Through the medical chart reviews, we found that the five patients showed ARF and another six patients presented with oliguria among the total 106 newborns (Table 2). On the retrospective follow‐up data of the five ARF patients, the Cr and CysC levels showed accompanying changes with similar patterns. The CysC levels showed wider amplitudes of fluctuation than Cr (Fig. 2).

Table 2.

The initial tests and nearest follow up laboratory findings for the 12 patients with increased serum CysC levels accompanied with a normal serum SCr level

Serial no.
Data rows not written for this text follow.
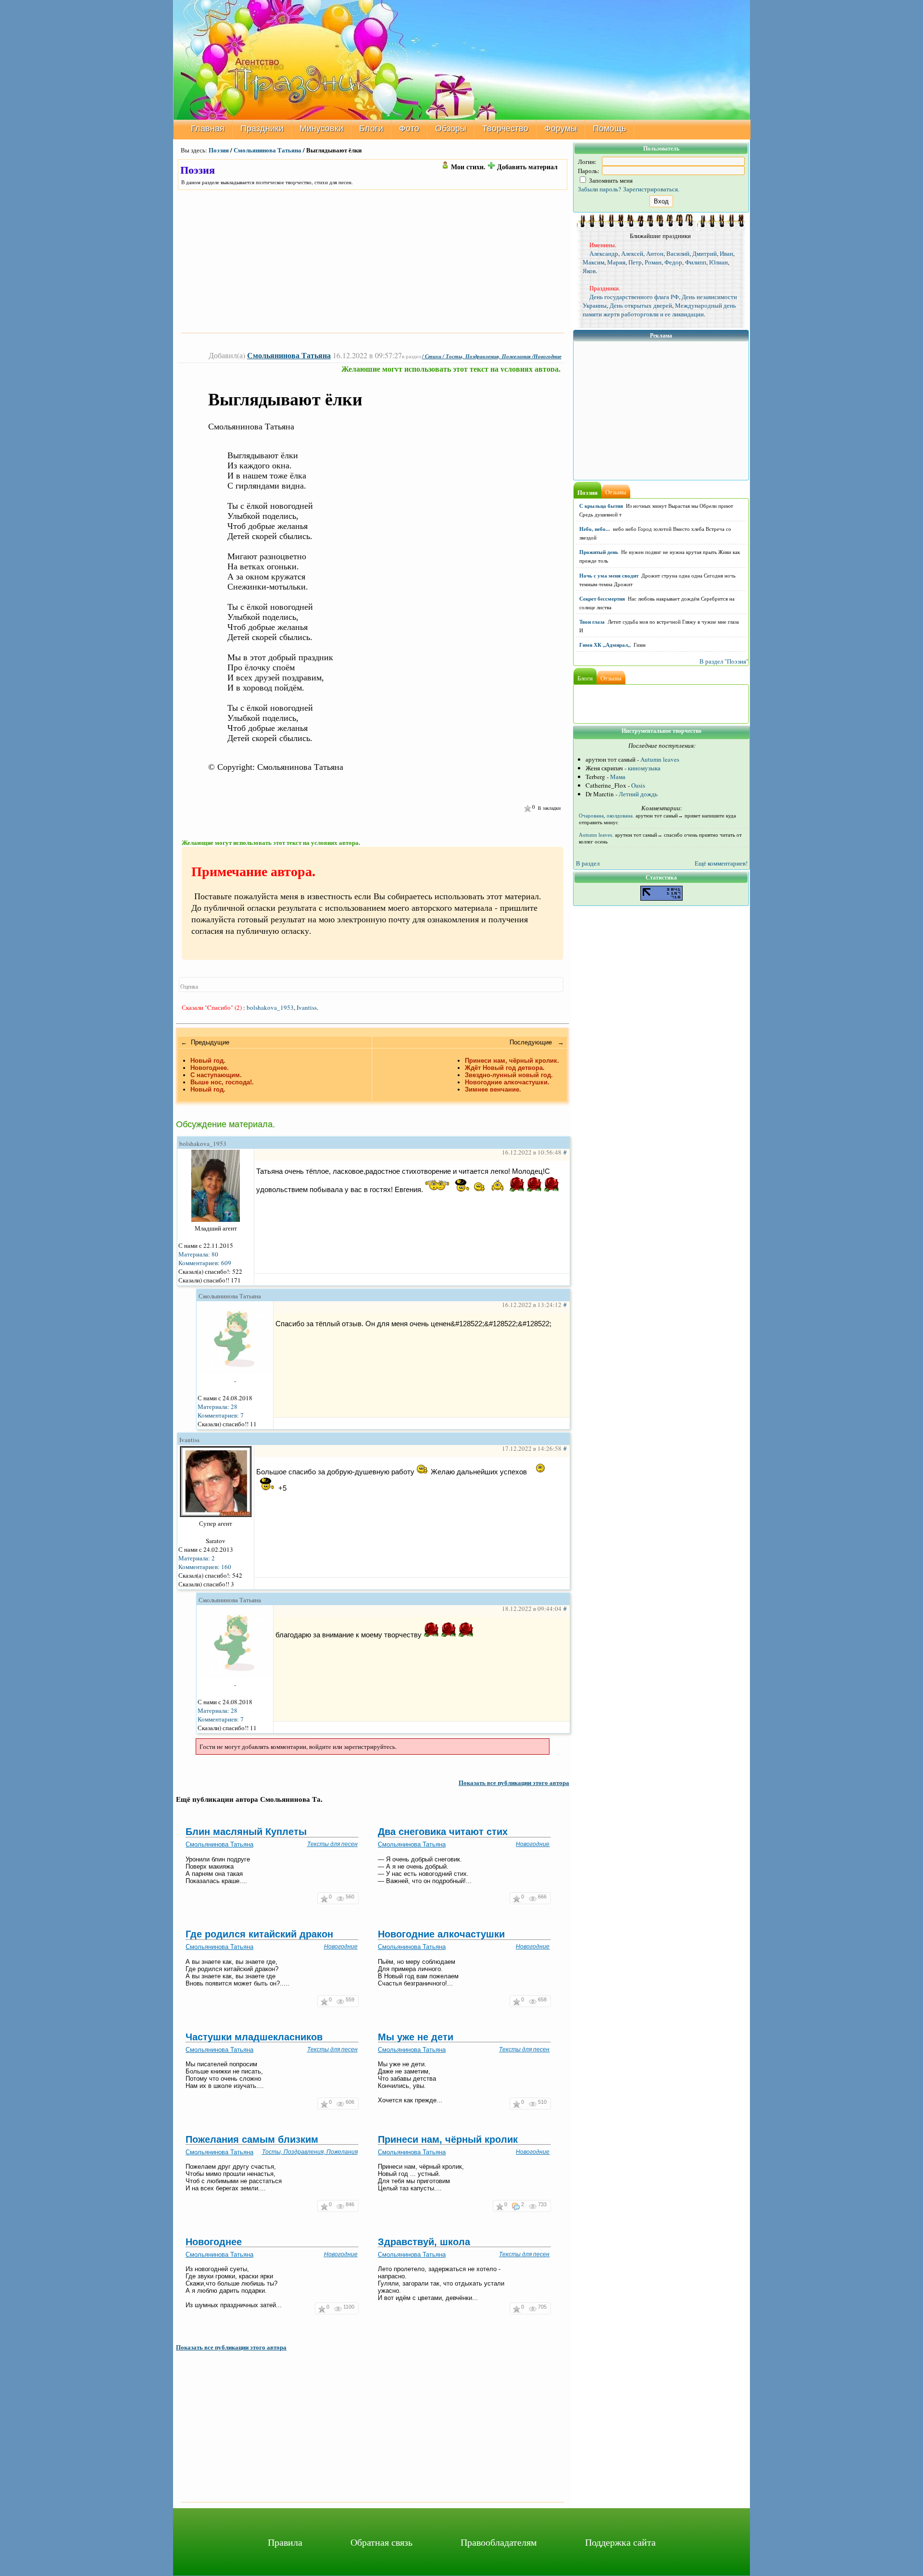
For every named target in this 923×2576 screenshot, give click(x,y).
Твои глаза (592, 622)
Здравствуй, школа (424, 2242)
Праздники (262, 128)
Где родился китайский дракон (259, 1934)
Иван (726, 253)
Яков (589, 270)
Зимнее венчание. (493, 1089)
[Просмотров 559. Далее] (341, 2001)
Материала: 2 (196, 1558)
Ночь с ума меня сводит (608, 575)
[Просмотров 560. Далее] (341, 1898)
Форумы (560, 128)
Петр (635, 262)
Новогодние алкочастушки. (507, 1082)
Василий (677, 253)
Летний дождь (638, 794)
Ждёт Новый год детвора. (505, 1067)
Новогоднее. (209, 1067)
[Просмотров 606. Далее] (341, 2103)
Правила (285, 2542)
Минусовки (321, 128)
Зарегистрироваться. (651, 189)
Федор (673, 262)
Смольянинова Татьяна (267, 149)
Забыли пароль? (599, 189)
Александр (603, 253)
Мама (617, 776)
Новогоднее (214, 2242)
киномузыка (644, 768)
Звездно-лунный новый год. (509, 1075)
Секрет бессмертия (602, 599)
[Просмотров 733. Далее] (533, 2206)
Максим (593, 262)
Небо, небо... (594, 529)
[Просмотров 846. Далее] (341, 2206)
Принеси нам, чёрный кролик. (512, 1060)
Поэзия (219, 149)
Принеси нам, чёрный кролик (448, 2139)
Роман (653, 262)
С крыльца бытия (601, 506)
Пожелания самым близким (252, 2139)
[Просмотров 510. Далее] (533, 2103)
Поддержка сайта (620, 2542)
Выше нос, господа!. (222, 1082)
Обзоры (450, 128)
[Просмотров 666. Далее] (533, 1898)
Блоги (371, 128)
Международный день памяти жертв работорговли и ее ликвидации (659, 309)
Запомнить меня (610, 180)
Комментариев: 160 (204, 1566)
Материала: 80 (198, 1254)
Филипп (695, 262)
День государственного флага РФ (634, 296)
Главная (208, 128)
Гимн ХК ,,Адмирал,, (605, 645)
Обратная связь (381, 2542)
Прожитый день (598, 552)
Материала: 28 (217, 1406)
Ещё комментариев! (721, 863)
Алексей (632, 253)
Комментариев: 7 (221, 1415)
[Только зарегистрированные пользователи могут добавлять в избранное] (527, 807)
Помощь (609, 128)
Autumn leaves (659, 759)
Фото (409, 128)
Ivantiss (307, 1007)
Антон (654, 253)
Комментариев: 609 (204, 1262)
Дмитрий (704, 253)
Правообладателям (499, 2542)
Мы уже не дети (415, 2037)
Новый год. (207, 1060)
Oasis (638, 785)
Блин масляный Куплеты (246, 1831)
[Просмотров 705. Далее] (533, 2308)
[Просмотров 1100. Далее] (338, 2308)
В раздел (587, 863)
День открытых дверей (641, 305)
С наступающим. (216, 1075)
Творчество (505, 128)
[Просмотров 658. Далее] (533, 2001)
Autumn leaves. (596, 835)
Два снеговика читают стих (443, 1831)
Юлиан (718, 262)
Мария (616, 262)
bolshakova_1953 (270, 1007)
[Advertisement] (372, 261)
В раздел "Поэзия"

The present or past diagnosis associated with renal impairment Main diagnosis Sex (mg/dL) (g) (mg/dL) (mg/L)
1a ARF PDA, neonatal convulsion, DIC F NA 2,510 0.9 1.3
2a ARF RDS, apnea M <0.5 1,158 0.3 1.4
3a ARF ELBW, RDS PDA, DIC M <0.5 762 0.5 1.4
4a ARF RDS, apnea F <0.5 1,036 0.7 1.5
5a ARF RDS, IVH F NA 626 0.7 1.8c
6b oliguria Birth aspixia, DIC F <0.5 1,614 0.5 1.2
7b oliguria VLBW, RDS, PDA, ASD, M <0.5 13 0.8 1.3
8b oliguria VLBW, Pn M 2.44 1,234 1.1 1.4
9b oliguria ELBW, multiple organ failure F NA 782 1.1 1.4
10b oliguria VLBWI, RDS M <0.5 106 0.6 1.5
11b oliguria NEC, Apnea, DIC F <0.5 1,518 0.5 1.5
a

The serial follow‐up data of the serum SCr and CysC levels of these five patients with ARF is presented in Figure 2.

b

Lasix treatment.

c

Among newborns with having the history of ARF, only one patient shows increased SCysC above 1.7 mg/l [14].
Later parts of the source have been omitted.